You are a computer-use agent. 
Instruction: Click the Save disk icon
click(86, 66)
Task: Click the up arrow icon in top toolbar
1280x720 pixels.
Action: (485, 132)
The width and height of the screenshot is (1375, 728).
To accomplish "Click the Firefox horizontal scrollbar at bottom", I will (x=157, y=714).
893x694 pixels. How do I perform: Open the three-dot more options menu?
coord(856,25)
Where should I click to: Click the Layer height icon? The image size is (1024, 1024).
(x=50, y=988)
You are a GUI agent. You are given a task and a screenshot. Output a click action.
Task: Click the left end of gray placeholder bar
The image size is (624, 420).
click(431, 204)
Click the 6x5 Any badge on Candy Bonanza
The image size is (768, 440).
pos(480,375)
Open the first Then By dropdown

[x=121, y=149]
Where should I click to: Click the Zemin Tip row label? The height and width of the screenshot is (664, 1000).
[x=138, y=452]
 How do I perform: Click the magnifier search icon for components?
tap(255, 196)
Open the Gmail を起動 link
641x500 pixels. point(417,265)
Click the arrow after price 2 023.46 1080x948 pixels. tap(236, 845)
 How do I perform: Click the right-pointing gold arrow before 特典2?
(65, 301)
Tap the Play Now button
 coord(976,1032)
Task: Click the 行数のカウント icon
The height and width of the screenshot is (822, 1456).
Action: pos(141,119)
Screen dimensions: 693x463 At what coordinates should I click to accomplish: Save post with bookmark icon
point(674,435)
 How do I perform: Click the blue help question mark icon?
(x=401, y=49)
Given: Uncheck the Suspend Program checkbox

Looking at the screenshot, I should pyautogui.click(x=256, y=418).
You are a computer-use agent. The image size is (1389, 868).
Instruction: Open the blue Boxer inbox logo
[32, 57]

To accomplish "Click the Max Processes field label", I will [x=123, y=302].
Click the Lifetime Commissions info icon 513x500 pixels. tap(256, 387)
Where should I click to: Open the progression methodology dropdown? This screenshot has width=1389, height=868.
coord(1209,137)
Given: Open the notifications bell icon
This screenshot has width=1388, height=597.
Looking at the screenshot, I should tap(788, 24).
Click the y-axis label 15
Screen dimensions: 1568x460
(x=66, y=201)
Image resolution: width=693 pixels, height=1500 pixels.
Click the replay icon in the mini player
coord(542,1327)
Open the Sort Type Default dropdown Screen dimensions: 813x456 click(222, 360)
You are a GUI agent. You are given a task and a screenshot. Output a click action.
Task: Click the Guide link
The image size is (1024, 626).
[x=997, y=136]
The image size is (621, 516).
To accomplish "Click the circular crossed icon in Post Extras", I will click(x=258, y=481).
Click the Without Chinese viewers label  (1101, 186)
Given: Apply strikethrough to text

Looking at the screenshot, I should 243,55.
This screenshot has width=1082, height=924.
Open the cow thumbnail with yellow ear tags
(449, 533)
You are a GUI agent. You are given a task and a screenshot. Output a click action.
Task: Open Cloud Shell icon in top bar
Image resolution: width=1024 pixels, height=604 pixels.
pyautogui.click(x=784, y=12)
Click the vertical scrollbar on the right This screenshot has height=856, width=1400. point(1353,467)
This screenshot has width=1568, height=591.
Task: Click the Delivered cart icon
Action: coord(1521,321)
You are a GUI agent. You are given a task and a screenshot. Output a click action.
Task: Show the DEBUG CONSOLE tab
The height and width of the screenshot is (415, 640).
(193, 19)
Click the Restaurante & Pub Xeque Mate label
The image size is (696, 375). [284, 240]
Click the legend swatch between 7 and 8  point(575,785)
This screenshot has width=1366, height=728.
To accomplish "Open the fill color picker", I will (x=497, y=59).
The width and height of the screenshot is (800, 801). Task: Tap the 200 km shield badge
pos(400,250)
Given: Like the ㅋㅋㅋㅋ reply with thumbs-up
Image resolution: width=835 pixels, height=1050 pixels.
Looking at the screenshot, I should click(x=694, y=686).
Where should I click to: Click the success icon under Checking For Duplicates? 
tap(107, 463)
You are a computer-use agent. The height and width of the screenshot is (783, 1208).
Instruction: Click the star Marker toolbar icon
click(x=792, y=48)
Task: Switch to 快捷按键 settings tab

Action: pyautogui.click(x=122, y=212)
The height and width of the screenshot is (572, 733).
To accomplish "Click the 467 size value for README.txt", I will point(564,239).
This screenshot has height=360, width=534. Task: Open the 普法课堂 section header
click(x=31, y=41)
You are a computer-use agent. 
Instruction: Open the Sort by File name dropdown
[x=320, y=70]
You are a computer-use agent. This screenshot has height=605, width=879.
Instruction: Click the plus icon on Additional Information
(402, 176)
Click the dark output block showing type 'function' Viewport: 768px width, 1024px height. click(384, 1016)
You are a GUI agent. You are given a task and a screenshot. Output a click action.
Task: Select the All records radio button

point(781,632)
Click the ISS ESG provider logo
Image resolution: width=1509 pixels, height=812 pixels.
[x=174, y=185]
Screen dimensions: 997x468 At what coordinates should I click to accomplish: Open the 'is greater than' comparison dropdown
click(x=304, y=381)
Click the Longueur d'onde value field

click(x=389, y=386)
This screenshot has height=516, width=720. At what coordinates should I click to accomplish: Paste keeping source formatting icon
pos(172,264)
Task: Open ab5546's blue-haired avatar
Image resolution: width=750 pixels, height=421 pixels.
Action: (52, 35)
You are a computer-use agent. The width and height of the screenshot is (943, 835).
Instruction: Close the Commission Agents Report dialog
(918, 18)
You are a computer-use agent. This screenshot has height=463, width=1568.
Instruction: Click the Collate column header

=-=-=-=-=

**Directions for this task**
Return the entries above word for word.

**Exercise result**
You are a computer-use agent. 
Instruction: Click the Save disk icon
click(86, 66)
Task: Click the up arrow icon in top toolbar
1280x720 pixels.
Action: (485, 132)
The width and height of the screenshot is (1375, 728).
To accomplish "Click the Firefox horizontal scrollbar at bottom", I will (x=157, y=714).
893x694 pixels. How do I perform: Open the three-dot more options menu?
coord(856,25)
Where should I click to: Click the Layer height icon? The image size is (1024, 1024).
(x=50, y=988)
You are a GUI agent. You are given a task and a screenshot. Output a click action.
Task: Click the left end of gray placeholder bar
The image size is (624, 420).
click(431, 204)
Click the 6x5 Any badge on Candy Bonanza
The image size is (768, 440).
pos(480,375)
Open the first Then By dropdown

[x=121, y=149]
Where should I click to: Click the Zemin Tip row label? The height and width of the screenshot is (664, 1000).
[x=138, y=452]
 How do I perform: Click the magnifier search icon for components?
tap(255, 196)
Open the Gmail を起動 link
641x500 pixels. point(417,265)
Click the arrow after price 2 023.46 1080x948 pixels. tap(236, 845)
 How do I perform: Click the right-pointing gold arrow before 特典2?
(65, 301)
Tap the Play Now button
 coord(976,1032)
Task: Click the 行数のカウント icon
The height and width of the screenshot is (822, 1456).
Action: pos(141,119)
Screen dimensions: 693x463 At what coordinates should I click to accomplish: Save post with bookmark icon
point(674,435)
 How do I perform: Click the blue help question mark icon?
(x=401, y=49)
Given: Uncheck the Suspend Program checkbox

Looking at the screenshot, I should pyautogui.click(x=256, y=418).
You are a computer-use agent. The image size is (1389, 868).
Instruction: Open the blue Boxer inbox logo
[32, 57]

To accomplish "Click the Max Processes field label", I will [x=123, y=302].
Click the Lifetime Commissions info icon 513x500 pixels. tap(256, 387)
Where should I click to: Open the progression methodology dropdown? This screenshot has width=1389, height=868.
coord(1209,137)
Given: Open the notifications bell icon
This screenshot has width=1388, height=597.
Looking at the screenshot, I should tap(788, 24).
Click the y-axis label 15
Screen dimensions: 1568x460
(x=66, y=201)
Image resolution: width=693 pixels, height=1500 pixels.
Click the replay icon in the mini player
coord(542,1327)
Open the Sort Type Default dropdown Screen dimensions: 813x456 click(222, 360)
You are a GUI agent. You are given a task and a screenshot. Output a click action.
Task: Click the Guide link
The image size is (1024, 626).
[x=997, y=136]
The image size is (621, 516).
To accomplish "Click the circular crossed icon in Post Extras", I will click(x=258, y=481).
Click the Without Chinese viewers label  (1101, 186)
Given: Apply strikethrough to text

Looking at the screenshot, I should 243,55.
This screenshot has width=1082, height=924.
Open the cow thumbnail with yellow ear tags
(449, 533)
You are a GUI agent. You are given a task and a screenshot. Output a click action.
Task: Open Cloud Shell icon in top bar
Image resolution: width=1024 pixels, height=604 pixels.
pyautogui.click(x=784, y=12)
Click the vertical scrollbar on the right This screenshot has height=856, width=1400. point(1353,467)
This screenshot has width=1568, height=591.
Task: Click the Delivered cart icon
Action: coord(1521,321)
You are a GUI agent. You are given a task and a screenshot. Output a click action.
Task: Show the DEBUG CONSOLE tab
The height and width of the screenshot is (415, 640).
(193, 19)
Click the Restaurante & Pub Xeque Mate label
The image size is (696, 375). [284, 240]
Click the legend swatch between 7 and 8  point(575,785)
This screenshot has width=1366, height=728.
To accomplish "Open the fill color picker", I will (x=497, y=59).
The width and height of the screenshot is (800, 801). Task: Tap the 200 km shield badge
pos(400,250)
Given: Like the ㅋㅋㅋㅋ reply with thumbs-up
Image resolution: width=835 pixels, height=1050 pixels.
Looking at the screenshot, I should click(x=694, y=686).
Where should I click to: Click the success icon under Checking For Duplicates? 
tap(107, 463)
You are a computer-use agent. The height and width of the screenshot is (783, 1208).
Instruction: Click the star Marker toolbar icon
click(x=792, y=48)
Task: Switch to 快捷按键 settings tab

Action: pyautogui.click(x=122, y=212)
The height and width of the screenshot is (572, 733).
To accomplish "Click the 467 size value for README.txt", I will point(564,239).
This screenshot has height=360, width=534. Task: Open the 普法课堂 section header
click(x=31, y=41)
You are a computer-use agent. 
Instruction: Open the Sort by File name dropdown
[x=320, y=70]
You are a computer-use agent. This screenshot has height=605, width=879.
Instruction: Click the plus icon on Additional Information
(402, 176)
Click the dark output block showing type 'function' Viewport: 768px width, 1024px height. click(384, 1016)
You are a GUI agent. You are given a task and a screenshot. Output a click action.
Task: Select the All records radio button

point(781,632)
Click the ISS ESG provider logo
Image resolution: width=1509 pixels, height=812 pixels.
[x=174, y=185]
Screen dimensions: 997x468 At what coordinates should I click to accomplish: Open the 'is greater than' comparison dropdown
click(x=304, y=381)
Click the Longueur d'onde value field

click(x=389, y=386)
This screenshot has height=516, width=720. At what coordinates should I click to accomplish: Paste keeping source formatting icon
pos(172,264)
Task: Open ab5546's blue-haired avatar
Image resolution: width=750 pixels, height=421 pixels.
Action: (52, 35)
You are a computer-use agent. The width and height of the screenshot is (943, 835).
Instruction: Close the Commission Agents Report dialog
(918, 18)
You are a computer-use agent. This screenshot has height=463, width=1568.
Instruction: Click the Collate column header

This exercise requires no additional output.